With few exceptions, almost all usb serial devices run FS, independent
of the usb protocol they support. This is mostly a cost trade-off.
You get 12Mbps which is quite a bit faster than any of the intended data
sources can produce. Which means, we get a +/-0.5ms jitter. when we use
an USB serial device for timing.
There are µC and serial dongles that support HS and these will have
a 125µs frame length and thus a +/-62.5µs jitter. But they are not that
common.
The speed rating a device runs on is negotiated between the host and
the device. You will always end up with highest common speed that
the host, the device and all the hubs inbetween support.
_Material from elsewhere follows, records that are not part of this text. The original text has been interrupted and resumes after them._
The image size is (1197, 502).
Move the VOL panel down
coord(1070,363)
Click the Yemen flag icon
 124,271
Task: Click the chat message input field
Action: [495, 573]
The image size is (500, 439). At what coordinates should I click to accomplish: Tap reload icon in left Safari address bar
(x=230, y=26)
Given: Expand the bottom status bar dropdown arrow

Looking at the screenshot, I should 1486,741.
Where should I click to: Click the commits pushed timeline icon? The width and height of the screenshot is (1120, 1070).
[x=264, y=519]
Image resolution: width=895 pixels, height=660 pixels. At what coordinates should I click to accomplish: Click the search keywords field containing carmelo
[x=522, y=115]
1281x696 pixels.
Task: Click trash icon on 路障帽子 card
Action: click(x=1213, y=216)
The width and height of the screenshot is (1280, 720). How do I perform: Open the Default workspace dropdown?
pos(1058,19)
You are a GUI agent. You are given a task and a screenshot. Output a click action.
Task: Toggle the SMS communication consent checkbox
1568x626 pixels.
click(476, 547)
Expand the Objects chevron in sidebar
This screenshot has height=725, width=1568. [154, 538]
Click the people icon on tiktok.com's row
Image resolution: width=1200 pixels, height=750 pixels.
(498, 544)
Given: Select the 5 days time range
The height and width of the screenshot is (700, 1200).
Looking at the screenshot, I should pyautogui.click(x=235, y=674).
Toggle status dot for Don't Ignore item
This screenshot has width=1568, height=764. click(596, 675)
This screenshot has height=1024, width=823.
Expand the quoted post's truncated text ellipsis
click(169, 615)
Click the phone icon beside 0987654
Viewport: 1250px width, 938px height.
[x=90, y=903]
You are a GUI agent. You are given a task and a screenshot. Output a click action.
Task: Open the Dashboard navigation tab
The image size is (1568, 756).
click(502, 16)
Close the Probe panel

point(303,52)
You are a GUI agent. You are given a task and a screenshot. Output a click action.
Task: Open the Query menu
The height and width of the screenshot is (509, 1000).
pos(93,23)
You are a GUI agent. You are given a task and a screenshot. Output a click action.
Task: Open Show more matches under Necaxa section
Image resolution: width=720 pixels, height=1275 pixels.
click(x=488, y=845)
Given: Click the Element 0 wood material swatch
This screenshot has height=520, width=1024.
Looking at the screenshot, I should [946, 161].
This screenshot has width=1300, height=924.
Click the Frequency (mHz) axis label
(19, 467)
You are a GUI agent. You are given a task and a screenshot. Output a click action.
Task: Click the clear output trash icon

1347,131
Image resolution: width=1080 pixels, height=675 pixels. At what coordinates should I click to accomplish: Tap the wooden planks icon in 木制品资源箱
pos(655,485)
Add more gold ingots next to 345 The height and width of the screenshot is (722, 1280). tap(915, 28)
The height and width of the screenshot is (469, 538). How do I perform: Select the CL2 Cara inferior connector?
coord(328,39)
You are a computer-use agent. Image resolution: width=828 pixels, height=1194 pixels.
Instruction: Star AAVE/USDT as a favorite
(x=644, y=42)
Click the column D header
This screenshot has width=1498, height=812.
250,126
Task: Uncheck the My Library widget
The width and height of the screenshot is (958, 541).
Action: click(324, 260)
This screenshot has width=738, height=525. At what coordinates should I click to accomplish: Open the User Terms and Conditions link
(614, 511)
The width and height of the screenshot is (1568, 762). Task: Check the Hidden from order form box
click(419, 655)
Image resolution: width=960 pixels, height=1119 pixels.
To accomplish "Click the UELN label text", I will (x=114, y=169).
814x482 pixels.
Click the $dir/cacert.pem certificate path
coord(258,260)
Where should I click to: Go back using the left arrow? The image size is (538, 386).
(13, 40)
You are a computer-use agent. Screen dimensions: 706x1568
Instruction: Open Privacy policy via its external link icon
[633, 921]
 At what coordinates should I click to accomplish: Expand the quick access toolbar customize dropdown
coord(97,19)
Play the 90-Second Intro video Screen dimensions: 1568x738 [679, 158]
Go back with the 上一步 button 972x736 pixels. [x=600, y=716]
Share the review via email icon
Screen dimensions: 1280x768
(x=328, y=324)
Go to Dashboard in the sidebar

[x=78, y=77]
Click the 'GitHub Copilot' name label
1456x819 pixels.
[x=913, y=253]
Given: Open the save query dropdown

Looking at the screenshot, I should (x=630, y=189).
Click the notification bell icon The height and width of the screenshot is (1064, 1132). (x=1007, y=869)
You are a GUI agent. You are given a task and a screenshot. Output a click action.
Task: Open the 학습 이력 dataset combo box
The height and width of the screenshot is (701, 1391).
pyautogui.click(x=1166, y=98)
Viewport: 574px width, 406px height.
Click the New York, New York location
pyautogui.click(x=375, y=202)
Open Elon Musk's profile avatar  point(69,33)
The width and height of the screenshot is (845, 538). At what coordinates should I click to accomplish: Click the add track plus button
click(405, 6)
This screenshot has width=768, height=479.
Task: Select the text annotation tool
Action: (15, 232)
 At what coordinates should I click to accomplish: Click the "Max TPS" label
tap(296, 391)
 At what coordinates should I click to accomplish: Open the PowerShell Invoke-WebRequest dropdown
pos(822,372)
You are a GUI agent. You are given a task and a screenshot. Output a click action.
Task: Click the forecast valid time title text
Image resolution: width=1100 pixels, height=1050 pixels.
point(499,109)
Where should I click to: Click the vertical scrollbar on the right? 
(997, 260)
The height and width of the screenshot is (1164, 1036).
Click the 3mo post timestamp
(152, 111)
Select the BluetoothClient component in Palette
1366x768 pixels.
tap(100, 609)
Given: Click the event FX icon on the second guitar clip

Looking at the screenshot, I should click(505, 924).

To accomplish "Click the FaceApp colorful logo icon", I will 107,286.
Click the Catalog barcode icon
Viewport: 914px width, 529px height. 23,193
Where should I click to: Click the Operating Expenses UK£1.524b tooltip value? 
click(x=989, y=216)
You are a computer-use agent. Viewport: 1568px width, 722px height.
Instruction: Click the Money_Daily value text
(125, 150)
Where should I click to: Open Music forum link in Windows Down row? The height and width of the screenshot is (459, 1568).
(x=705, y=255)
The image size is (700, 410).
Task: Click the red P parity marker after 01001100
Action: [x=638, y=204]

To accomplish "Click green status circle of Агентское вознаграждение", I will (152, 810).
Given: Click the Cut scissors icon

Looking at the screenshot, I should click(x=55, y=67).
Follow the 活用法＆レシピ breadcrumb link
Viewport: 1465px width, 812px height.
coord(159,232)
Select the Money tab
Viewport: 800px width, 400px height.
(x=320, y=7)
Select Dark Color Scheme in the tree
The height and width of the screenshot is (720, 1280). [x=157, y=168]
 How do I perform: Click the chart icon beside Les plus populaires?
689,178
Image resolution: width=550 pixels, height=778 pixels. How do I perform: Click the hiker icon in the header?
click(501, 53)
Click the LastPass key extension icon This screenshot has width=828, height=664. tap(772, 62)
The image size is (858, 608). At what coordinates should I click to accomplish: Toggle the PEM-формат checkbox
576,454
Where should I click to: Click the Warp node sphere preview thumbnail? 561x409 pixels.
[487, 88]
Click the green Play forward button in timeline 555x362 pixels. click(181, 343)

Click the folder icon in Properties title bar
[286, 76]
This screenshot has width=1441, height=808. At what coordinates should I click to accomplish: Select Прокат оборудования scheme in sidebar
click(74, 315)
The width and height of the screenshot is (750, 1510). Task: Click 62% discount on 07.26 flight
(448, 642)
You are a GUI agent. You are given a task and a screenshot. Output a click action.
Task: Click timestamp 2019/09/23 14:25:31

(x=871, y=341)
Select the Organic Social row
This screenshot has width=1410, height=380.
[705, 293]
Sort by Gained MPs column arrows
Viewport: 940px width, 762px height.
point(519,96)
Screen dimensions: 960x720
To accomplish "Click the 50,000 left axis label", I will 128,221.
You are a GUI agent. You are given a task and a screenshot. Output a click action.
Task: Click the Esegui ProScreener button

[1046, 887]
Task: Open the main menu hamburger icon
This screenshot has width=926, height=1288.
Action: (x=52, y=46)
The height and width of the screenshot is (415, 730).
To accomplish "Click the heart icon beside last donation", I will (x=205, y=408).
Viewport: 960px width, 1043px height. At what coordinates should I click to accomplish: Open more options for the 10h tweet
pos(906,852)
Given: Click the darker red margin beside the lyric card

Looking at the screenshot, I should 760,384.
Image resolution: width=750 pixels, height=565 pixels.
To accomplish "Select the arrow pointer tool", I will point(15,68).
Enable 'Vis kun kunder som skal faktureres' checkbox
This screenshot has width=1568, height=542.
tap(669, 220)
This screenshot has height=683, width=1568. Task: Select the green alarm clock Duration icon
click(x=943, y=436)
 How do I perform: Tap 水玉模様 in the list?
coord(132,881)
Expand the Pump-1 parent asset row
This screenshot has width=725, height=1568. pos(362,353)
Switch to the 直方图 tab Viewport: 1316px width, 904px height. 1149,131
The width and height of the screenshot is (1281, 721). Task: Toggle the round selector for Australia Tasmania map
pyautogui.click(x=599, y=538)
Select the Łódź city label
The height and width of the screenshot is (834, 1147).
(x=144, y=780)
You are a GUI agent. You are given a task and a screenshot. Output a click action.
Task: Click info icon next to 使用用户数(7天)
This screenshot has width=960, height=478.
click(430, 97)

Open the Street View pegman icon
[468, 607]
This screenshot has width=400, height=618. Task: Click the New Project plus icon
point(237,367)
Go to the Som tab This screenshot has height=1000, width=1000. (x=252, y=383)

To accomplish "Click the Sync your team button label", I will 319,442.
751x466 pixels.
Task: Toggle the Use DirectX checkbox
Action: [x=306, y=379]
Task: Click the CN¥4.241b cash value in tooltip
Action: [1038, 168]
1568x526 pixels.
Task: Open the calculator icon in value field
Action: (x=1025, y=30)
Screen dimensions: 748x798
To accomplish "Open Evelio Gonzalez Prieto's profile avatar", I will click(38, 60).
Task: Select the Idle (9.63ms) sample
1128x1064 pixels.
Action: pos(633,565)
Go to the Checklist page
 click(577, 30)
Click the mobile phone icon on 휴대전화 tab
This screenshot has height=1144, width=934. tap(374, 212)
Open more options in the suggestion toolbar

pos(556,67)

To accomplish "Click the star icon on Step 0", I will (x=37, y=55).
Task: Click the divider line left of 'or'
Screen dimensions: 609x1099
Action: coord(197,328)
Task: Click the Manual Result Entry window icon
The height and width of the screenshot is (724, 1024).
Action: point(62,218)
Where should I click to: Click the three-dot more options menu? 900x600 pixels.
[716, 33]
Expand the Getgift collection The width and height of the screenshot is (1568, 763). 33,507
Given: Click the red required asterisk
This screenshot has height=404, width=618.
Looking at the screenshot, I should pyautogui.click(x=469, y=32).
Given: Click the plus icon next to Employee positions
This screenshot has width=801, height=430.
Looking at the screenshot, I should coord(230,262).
To know what speed rating your device runs at, you need to ask your OS.
E.g on linux that would be lsusb -v in the "Negotiated Speed" line.
To summarize and emphasize again: If you are talking about data transfer
rate or timing uncertainty, the speed rating of the device is the thing
you need to quote, not the protocol version number.
For synchronising PC time a USB GPS engine is more than adequate, if you want more then it is necessary to know the limits of the application.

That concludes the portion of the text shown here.